• **Task item**:
Each line of the data should be repeated precisely.

※ ※ ※

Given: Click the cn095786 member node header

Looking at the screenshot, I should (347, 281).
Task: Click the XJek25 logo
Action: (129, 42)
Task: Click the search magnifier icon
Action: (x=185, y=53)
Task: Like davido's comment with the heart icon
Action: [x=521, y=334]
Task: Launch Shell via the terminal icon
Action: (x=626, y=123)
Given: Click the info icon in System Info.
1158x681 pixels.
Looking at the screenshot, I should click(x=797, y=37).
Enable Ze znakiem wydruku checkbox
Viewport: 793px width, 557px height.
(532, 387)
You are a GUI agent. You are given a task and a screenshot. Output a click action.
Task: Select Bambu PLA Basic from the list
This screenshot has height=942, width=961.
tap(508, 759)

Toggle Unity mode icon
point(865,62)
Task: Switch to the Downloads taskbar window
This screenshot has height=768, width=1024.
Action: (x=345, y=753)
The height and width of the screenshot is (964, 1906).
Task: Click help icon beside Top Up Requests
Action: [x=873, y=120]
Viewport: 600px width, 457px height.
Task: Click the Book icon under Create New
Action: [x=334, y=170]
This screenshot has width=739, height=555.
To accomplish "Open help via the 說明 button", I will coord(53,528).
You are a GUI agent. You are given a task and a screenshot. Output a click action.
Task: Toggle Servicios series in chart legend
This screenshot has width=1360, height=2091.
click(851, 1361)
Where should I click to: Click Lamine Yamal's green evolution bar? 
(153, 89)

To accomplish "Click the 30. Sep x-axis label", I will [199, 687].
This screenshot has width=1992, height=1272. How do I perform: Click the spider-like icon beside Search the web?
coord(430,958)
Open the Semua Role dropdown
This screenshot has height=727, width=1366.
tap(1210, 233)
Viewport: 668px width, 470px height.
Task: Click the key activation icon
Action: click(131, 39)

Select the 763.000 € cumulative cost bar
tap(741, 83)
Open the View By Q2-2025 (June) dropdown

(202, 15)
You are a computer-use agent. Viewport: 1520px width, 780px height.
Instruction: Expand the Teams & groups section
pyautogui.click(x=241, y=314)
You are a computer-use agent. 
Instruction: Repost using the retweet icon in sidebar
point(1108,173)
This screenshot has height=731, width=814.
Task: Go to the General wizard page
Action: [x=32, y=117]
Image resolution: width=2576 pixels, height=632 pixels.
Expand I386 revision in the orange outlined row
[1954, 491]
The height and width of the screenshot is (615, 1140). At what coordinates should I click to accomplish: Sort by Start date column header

※ ※ ※

• **Solution below**:
Given: Click the cn095786 member node header

Looking at the screenshot, I should (347, 281).
Task: Click the XJek25 logo
Action: (129, 42)
Task: Click the search magnifier icon
Action: (x=185, y=53)
Task: Like davido's comment with the heart icon
Action: [x=521, y=334]
Task: Launch Shell via the terminal icon
Action: (x=626, y=123)
Given: Click the info icon in System Info.
1158x681 pixels.
Looking at the screenshot, I should click(x=797, y=37).
Enable Ze znakiem wydruku checkbox
Viewport: 793px width, 557px height.
(532, 387)
You are a GUI agent. You are given a task and a screenshot. Output a click action.
Task: Select Bambu PLA Basic from the list
This screenshot has height=942, width=961.
tap(508, 759)

Toggle Unity mode icon
point(865,62)
Task: Switch to the Downloads taskbar window
This screenshot has height=768, width=1024.
Action: (x=345, y=753)
The height and width of the screenshot is (964, 1906).
Task: Click help icon beside Top Up Requests
Action: [x=873, y=120]
Viewport: 600px width, 457px height.
Task: Click the Book icon under Create New
Action: [x=334, y=170]
This screenshot has width=739, height=555.
To accomplish "Open help via the 說明 button", I will coord(53,528).
You are a GUI agent. You are given a task and a screenshot. Output a click action.
Task: Toggle Servicios series in chart legend
This screenshot has width=1360, height=2091.
click(851, 1361)
Where should I click to: Click Lamine Yamal's green evolution bar? 
(153, 89)

To accomplish "Click the 30. Sep x-axis label", I will [199, 687].
This screenshot has width=1992, height=1272. How do I perform: Click the spider-like icon beside Search the web?
coord(430,958)
Open the Semua Role dropdown
This screenshot has height=727, width=1366.
tap(1210, 233)
Viewport: 668px width, 470px height.
Task: Click the key activation icon
Action: click(131, 39)

Select the 763.000 € cumulative cost bar
tap(741, 83)
Open the View By Q2-2025 (June) dropdown

(202, 15)
You are a computer-use agent. Viewport: 1520px width, 780px height.
Instruction: Expand the Teams & groups section
pyautogui.click(x=241, y=314)
You are a computer-use agent. 
Instruction: Repost using the retweet icon in sidebar
point(1108,173)
This screenshot has height=731, width=814.
Task: Go to the General wizard page
Action: [x=32, y=117]
Image resolution: width=2576 pixels, height=632 pixels.
Expand I386 revision in the orange outlined row
[1954, 491]
The height and width of the screenshot is (615, 1140). At what coordinates should I click to accomplish: Sort by Start date column header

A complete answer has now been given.